> **任务 A**
请把列表中从含有“Given: Open the apps grid icon”的那一行起、到含有“[x=319, y=6]”的那一行为止（两端都算）的各行重新写出，把其中的“info icon”重命名为“information icon”，其余一字不动。

> **给定文段**
%%
初,海陵爱宋使人山呼声,使神卫军习之。及孙道夫贺正隆三年正旦,入见,山呼声不类往年来者。道夫退,海陵谓宰臣曰:“宋人知我使神卫军习其声,此必蔡松年、胡砺泄之。”松年惶恐对曰:“臣若怀此心,便当族灭。”

言语之中,战兢之意显然。因此虽然他们可以“用夏变夷”之说为自己开脱,但又何尝没有试图一展身手的跃跃欲试之心,他们始终无法真正逃离这个心理上的陷阱。这时,苏轼式人生的价值便凸显于眼前了,借此他们可以在隐居与勉仕之间找到一条中间道路,理性的清醒与感性的沉醉融合为一,彻底泯灭理智与情感的冲突,达到精神上的超越。而在金代后期时局陷于危乱之后,现实的纷乱和心理的迷惘同样使文人们选择了苏轼,其大节照古今而又充满了逸怀浩气与恬淡天然的人格形象,成为金代文人效仿和追奉的典范。元好问《中州集》卷五中曾载高宪“自言于世味澹无所好,唯生死文字间而已。使世有东坡,虽相去万里,亦当往拜之”。赵秉文在《东坡真赞》中直欲“裹粮问道往从之”[36],在《大江东去》和东坡赤壁词中又云:“我欲从公,乘风归去,散此麒麟发。”元好问《续夷坚志》亦载有一轶事云:

卫文仲,襄城人,承安中进士。性好淡泊。读书学道,故仕宦不进。平居好歌东坡赤壁词。临终沐浴易衣,召家人告以后事,即命闭户。危坐床上,诵赤壁词,又歌末后二句,歌罢怡然而逝。[37]

可见苏轼这种“人生如梦,一樽还酹江月”的圆融达观而又空明的人生观念,是如何深刻地影响着金代文人的。
%%
> **本题输入**
%%
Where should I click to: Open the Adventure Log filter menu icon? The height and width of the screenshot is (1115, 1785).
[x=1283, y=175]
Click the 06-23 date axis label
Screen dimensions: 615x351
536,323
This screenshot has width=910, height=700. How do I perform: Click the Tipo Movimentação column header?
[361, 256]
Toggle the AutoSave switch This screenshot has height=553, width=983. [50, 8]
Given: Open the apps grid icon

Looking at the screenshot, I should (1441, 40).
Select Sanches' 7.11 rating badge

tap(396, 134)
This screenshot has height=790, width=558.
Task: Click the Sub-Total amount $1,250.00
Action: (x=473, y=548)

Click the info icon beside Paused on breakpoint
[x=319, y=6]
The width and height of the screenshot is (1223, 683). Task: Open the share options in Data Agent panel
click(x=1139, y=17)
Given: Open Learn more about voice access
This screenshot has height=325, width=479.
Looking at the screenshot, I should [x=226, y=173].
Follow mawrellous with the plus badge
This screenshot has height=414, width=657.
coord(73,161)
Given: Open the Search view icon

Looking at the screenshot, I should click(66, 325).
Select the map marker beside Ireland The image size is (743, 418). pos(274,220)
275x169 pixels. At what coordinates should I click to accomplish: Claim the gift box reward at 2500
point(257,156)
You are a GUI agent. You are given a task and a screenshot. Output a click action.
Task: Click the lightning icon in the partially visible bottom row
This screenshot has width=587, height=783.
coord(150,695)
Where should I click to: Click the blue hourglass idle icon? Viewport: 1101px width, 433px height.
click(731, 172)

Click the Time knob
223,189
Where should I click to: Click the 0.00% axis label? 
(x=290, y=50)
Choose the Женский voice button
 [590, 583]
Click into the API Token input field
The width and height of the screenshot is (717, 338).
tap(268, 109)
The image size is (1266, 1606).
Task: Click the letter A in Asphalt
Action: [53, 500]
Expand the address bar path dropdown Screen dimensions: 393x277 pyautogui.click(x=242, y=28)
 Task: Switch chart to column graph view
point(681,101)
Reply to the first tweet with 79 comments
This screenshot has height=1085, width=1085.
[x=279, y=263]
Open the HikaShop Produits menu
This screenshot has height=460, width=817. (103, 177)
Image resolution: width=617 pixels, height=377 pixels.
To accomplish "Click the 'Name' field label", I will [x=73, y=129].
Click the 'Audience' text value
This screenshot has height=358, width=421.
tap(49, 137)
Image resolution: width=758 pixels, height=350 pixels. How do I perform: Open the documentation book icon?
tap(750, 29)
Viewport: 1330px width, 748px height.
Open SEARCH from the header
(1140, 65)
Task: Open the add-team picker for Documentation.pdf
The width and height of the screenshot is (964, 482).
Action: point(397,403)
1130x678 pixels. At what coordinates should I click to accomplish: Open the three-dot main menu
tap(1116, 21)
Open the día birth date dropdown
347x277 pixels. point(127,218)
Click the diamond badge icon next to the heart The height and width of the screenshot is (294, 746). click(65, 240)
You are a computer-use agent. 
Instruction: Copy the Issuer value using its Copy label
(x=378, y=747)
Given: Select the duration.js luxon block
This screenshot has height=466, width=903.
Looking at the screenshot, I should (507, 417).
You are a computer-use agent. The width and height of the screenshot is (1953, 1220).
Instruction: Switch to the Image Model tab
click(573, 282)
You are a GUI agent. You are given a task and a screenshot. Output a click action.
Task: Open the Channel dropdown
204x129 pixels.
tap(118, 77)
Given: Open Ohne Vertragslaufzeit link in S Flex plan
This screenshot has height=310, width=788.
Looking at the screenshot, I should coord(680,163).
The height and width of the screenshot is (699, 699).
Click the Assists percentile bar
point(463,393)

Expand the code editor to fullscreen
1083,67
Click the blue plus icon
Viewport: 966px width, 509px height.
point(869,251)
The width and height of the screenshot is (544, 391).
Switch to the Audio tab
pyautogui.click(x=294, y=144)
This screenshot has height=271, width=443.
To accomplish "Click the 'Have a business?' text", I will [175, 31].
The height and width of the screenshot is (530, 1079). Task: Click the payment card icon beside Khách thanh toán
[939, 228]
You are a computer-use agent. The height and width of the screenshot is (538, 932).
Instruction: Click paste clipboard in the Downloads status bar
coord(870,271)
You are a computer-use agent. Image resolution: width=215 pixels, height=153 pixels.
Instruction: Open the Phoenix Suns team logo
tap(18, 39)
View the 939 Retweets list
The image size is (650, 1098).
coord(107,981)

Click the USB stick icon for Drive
%%
> **任务 B**
给定文段里用书名号标出的作品名称有哪些？全部列出。

> **任务回答 A**
Given: Open the apps grid icon

Looking at the screenshot, I should (1441, 40).
Select Sanches' 7.11 rating badge

tap(396, 134)
This screenshot has height=790, width=558.
Task: Click the Sub-Total amount $1,250.00
Action: (x=473, y=548)

Click the information icon beside Paused on breakpoint
[x=319, y=6]

> **任务回答 B**
《中州集》、《东坡真赞》、《大江东去》、《续夷坚志》